高崎唱歌
散歩風景②
吉永哲郎
「髙崎唱歌」第2番は「汽車の線路はたて横に 電燈電話に水道や 文明機関備はりて 市(まち)の繁栄日に進む」です。明治17年(1884)に高崎上野間が、翌年に信越線横川まで、明治22年(1889)に両毛線小山まで、上越線渋川までは大正10年(1921)、八高線は昭和9年(1934)にそれぞれ開通しました。文字通り「線路はたて横に」です。また、高崎・東京間の電信の架設は明治10年(1877)、現スズランデパートの東隣敷地に高崎電信分局が設けられ開通しました。電話は明治29年(1896)、ランプに代わって市内の家庭に電燈がともったのは明治37年(1904)です。

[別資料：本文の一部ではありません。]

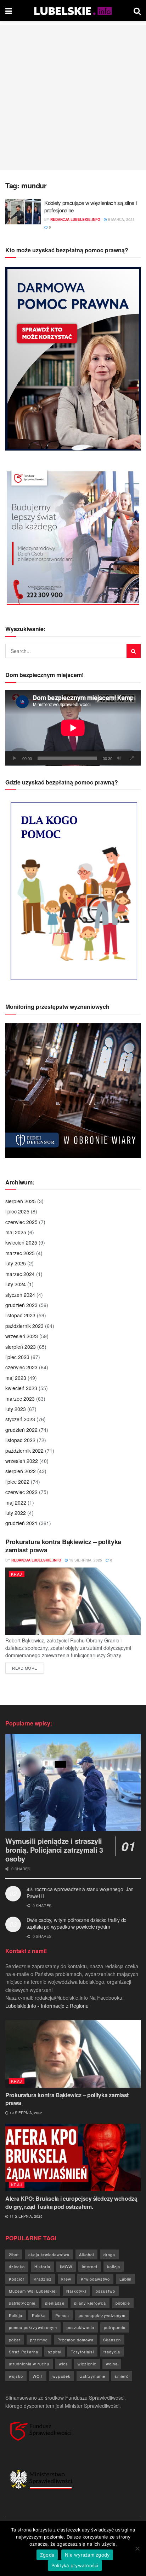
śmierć (122, 2376)
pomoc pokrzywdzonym (33, 2327)
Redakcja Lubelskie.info (75, 219)
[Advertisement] (73, 97)
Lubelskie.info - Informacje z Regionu (47, 2005)
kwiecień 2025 (21, 1242)
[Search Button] (137, 10)
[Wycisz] (119, 758)
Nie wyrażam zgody (87, 2555)
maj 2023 (15, 1377)
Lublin (125, 2279)
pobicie (123, 2303)
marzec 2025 (20, 1253)
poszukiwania (80, 2327)
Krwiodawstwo (95, 2279)
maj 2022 (15, 1502)
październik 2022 (24, 1450)
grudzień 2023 (21, 1304)
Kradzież (43, 2279)
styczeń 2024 (20, 1294)
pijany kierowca (90, 2303)
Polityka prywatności (75, 2565)
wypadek (61, 2376)
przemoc (39, 2339)
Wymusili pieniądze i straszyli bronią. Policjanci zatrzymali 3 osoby (54, 1850)
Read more (28, 1668)
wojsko (16, 2376)
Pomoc (62, 2315)
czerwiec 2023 (21, 1367)
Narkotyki (76, 2291)
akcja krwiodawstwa (48, 2254)
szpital (54, 2351)
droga (109, 2254)
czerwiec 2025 (21, 1221)
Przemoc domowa (75, 2339)
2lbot (14, 2254)
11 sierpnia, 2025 (26, 2216)
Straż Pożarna (23, 2351)
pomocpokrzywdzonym (102, 2315)
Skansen (112, 2339)
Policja (15, 2315)
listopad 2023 (20, 1315)
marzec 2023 (20, 1398)
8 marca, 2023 (121, 219)
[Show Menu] (8, 10)
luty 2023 (15, 1408)
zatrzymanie (92, 2376)
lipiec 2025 (17, 1211)
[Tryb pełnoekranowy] (131, 758)
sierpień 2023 (20, 1346)
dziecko (17, 2266)
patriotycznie (22, 2303)
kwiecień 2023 (21, 1388)
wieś (63, 2363)
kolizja (113, 2266)
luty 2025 (15, 1263)
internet (89, 2266)
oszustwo (105, 2291)
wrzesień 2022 (21, 1460)
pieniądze (54, 2303)
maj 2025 (15, 1232)
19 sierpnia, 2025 (85, 1560)
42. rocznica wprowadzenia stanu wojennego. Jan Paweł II (80, 1893)
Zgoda (47, 2555)
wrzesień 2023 (21, 1336)
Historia (42, 2266)
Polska (39, 2315)
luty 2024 (15, 1284)
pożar (15, 2339)
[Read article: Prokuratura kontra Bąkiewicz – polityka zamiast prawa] (73, 1601)
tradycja (111, 2351)
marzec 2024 (20, 1273)
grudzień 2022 (21, 1429)
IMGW (66, 2266)
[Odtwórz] (14, 758)
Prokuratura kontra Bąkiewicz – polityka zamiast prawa (63, 1545)
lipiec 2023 (17, 1356)
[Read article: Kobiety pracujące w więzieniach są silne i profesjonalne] (23, 211)
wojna (112, 2363)
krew (66, 2279)
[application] (73, 728)
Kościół (16, 2279)
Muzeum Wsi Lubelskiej (33, 2291)
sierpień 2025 (20, 1201)
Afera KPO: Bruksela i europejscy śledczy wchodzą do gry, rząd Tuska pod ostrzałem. (71, 2202)
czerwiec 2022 (21, 1491)
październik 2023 (24, 1325)
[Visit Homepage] (73, 11)
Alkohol (86, 2254)
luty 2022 (15, 1512)
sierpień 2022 (20, 1471)
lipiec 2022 (17, 1481)
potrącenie (114, 2327)
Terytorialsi (82, 2351)
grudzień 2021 (21, 1523)
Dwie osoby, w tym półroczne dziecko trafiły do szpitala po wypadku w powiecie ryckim (77, 1923)
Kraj (16, 1574)
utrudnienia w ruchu (29, 2363)
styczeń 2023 (20, 1419)
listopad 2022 (20, 1439)
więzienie (87, 2363)
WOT (38, 2376)
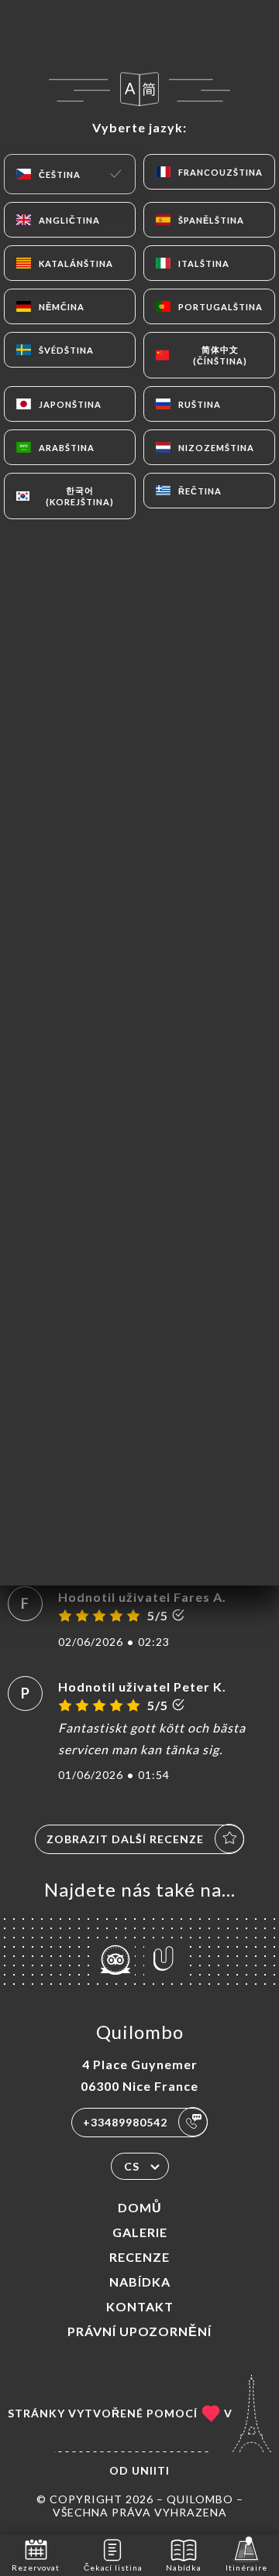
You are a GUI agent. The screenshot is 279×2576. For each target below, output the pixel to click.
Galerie (139, 2232)
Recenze (139, 2256)
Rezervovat (36, 2567)
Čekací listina (113, 2567)
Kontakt (140, 2306)
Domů (140, 2207)
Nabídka (139, 2281)
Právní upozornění (139, 2331)
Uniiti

注目したいのは電信架設が電燈より10年早く開設されたことです。電柱のことを「デンシンバシラ」と口にする人が多かったのは、電信線も電燈線もそれと区別していなかった時の一般的呼称だったのです。電燈より電信が必要であった背景には、明治政府が反政府運動の情報収集手段としての意味をもっていました。
高崎が早かったのは高崎線開通と深い関係があり、具体例に「群馬事件」(高崎線開通式に来られる天皇、政府高官襲撃計画)が取り上げられます。その情報が事前に関係機関に伝わり、ことは起こらなかったのですが、実際には現富岡丹生の生糸生産会社襲撃という暴発がありました。
こうしたことから考えますと、高崎は明治近代化の波をいち早く受け、それこそ「文明機関備はりて」です。現高崎駅構内の鉄道風景は、将来の高崎繁栄へのシンボルだと、私は感じます。